++++ Passage to read

The top five topics that set off classical guitar flame wars on the internet
A ‘flame war’ for those of you who are unfamiliar, is a heated discussion that can easily devolve into childish mud-slinging. The anonymity of the internet has made flame wars all too common and you just have to read the comments of any given you tube video to find remarks ranging from stupid to down right vulgar. I find it very interesting how quickly people will turn nasty when there are no consequences. It always makes me wonder what people are not saying in normal social situations.
Here are some of the most contentious guitar topics on the web…
The bestest mostest of all time(est)
Arguments about opinion seem to be a little pointless, but that’s just my opinion. The best guitarist, the best guitar, the best string, Spruce vs. Cedar
I once uploaded some program notes that I wrote when I was in my first years of university. The content was written on a little known work by J.S.Bach entitled Chaconne BWV 1004. Wow. Big mistake. I received so many messages from everywhere saying that the information was ‘bogus’ and that the article itself was ‘deplorable’ that I took the article down. Admittedly, the article was of a poor scholarly level and I did not want to spread mis-information, but my first experience with the internet’s very particular style of scrutiny was a little shocking. I kept thinking, can’t we all just get along?

++++++++

*Goals*.
**1.** In the post on classical guitar flame wars, which work were the author's program notes written about?
**2.** Decide whether each statement agrees with the post on classical guitar flame wars, answering yes or no and quoting the deciding words: (a) The author left the program notes online after receiving the messages. (b) The author wrote the program notes during the first years of university. (c) The anonymity of the internet has made flame wars common.
**3.** Write a continuation of the post on classical guitar flame wars, starting after its final sentence.
The items that follow are separate material and have no connection to the post on classical guitar flame wars.

++++ Rows

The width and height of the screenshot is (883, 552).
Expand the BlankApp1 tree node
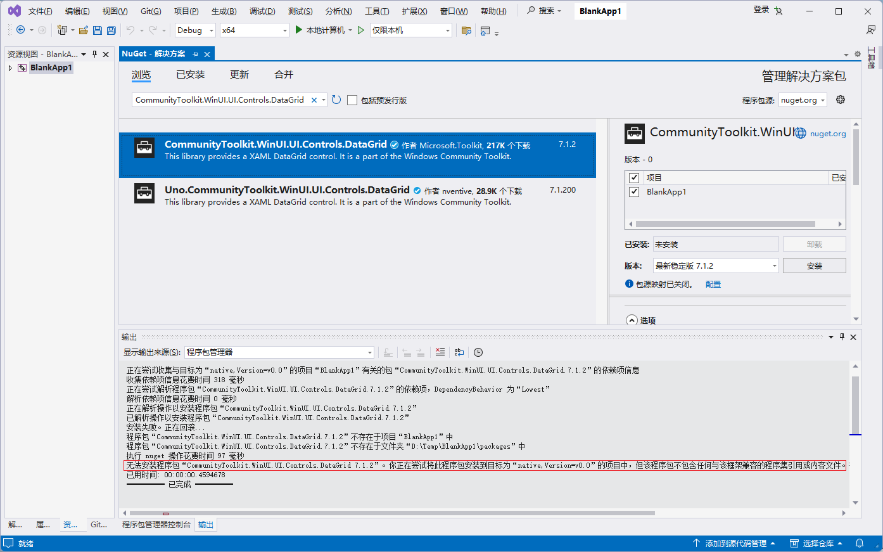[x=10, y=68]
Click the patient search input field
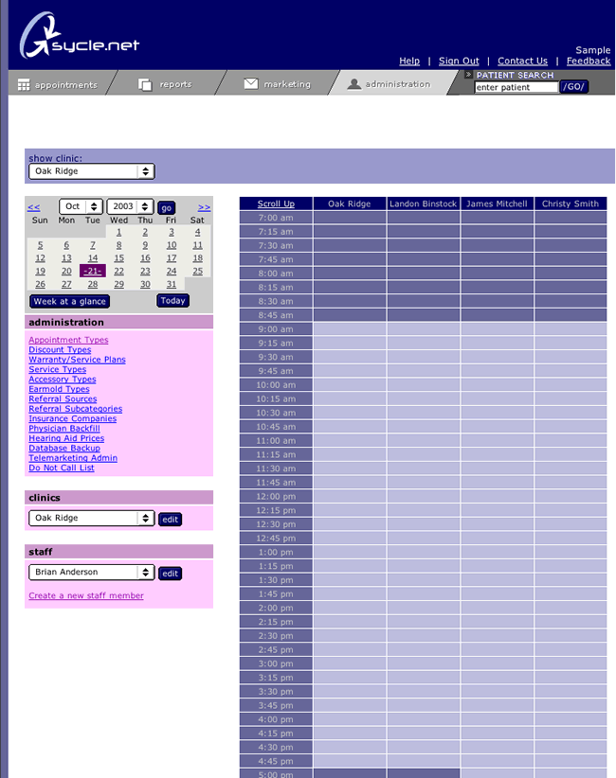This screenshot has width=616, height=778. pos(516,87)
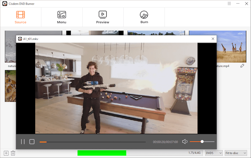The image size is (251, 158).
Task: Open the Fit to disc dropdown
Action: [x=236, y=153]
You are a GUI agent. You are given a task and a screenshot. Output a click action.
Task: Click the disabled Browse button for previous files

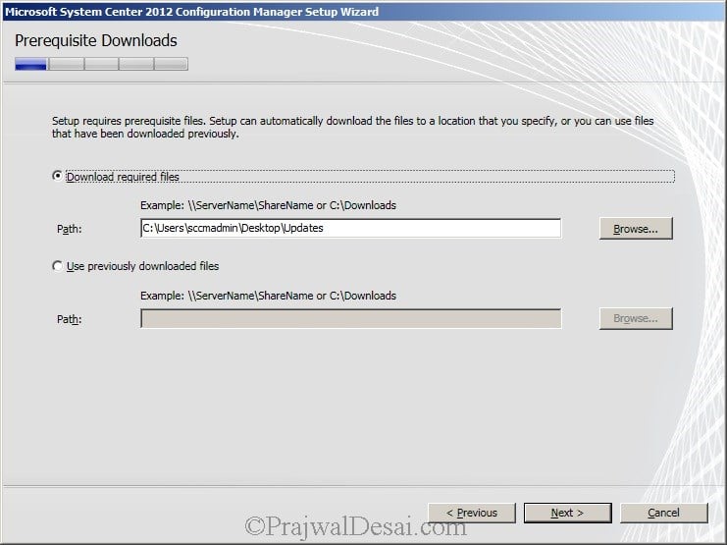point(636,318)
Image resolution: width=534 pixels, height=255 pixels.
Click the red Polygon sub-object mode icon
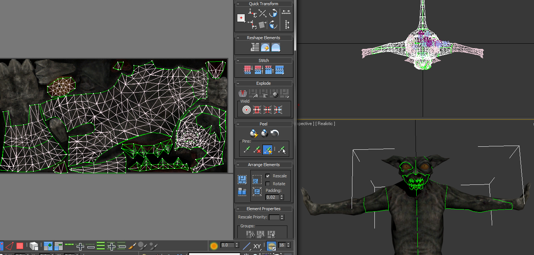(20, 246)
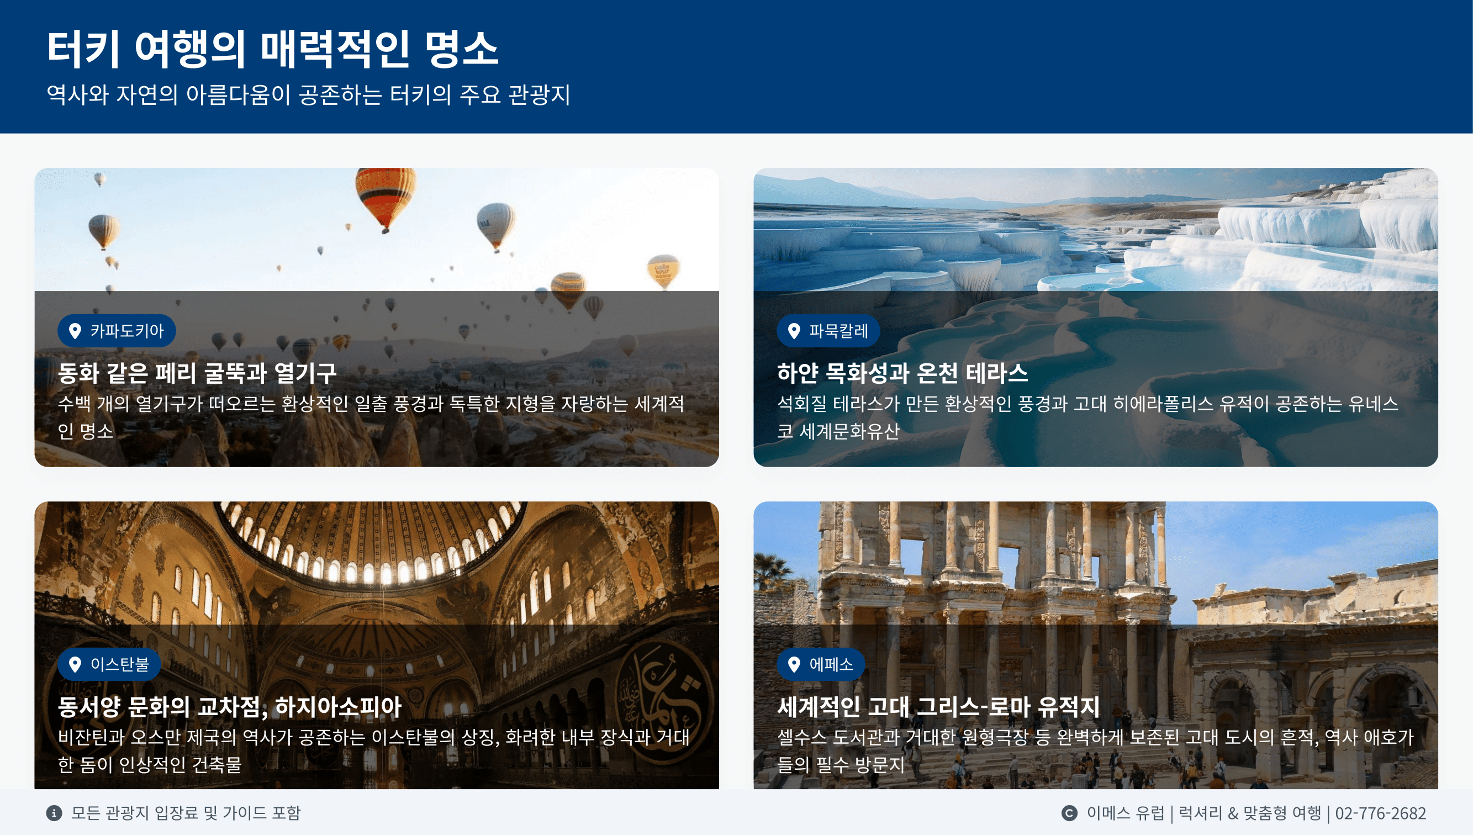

++++++++

*Answers to the exercise*.
**1.** J.S. Bach's Chaconne BWV 1004.

**2.**
(a) No: "I took the article down."
(b) Yes: "that I wrote when I was in my first years of university"
(c) Yes: "The anonymity of the internet has made flame wars all too common"

**3.**
Apoyando vs. Tirando
This epic tug of war was started by guitar heavyweights in 19th century Paris (More like 7th century Uganda, check your facts mate!) and it still rages in the guitar forums of today. Which way do you tug?
Specifically tied to the Delcamp forum is a particularly perturbed pluck of guitarists that feel they have been victimized on the forum. In some cases they claim to have posts removed and in others they have been banned entirely. The cases for and against censorship on the Delcamp forum are strong, but you cant argue with the Mod. Because he has the delete button.
Some people get a kick out of stirring up trouble, some are passionate, and some just feel the need to abuse but there are a certain few who regularly appear amidst the flames… you know who you are.
Got any good flame stories to share?
Leave them in the comments below.
I once got attacked for my views about ornamentation in 19C music and how it should be performed.
It’s really crazy: the level of commitment that some folks display in bringing others down is amazing. That’s part of the reason why I so rarely comment or offer advice on Delcamp anymore. If I do participate it’s more likely to be conversational than instructional.
That said, Delcamp is still a really good community. Despite the censorship.
yes I have ..it was actually on the topic of right hands nails LOL ….the debate ranged from using or not using nails to how to file them and weather or not to use nail hardeners ..it was a very interesting debate I must say
“It’s really crazy: the level of commitment that some folks display in bringing others down is amazing. ”
If only the same people had displayed the same level of commitment to their own playing as they do in ridiculing others maybe their names would be remembered as musicians rather than argumentative posters.
Delcamp, pfff…crazy nazis, that bunch. That Napoleon-esque moderator has way too much time on his hands. Paranoia runs that site. I hardly think it’s worth the time. They only maintain the topic which is something one could get at any music school or coffee shop nearby.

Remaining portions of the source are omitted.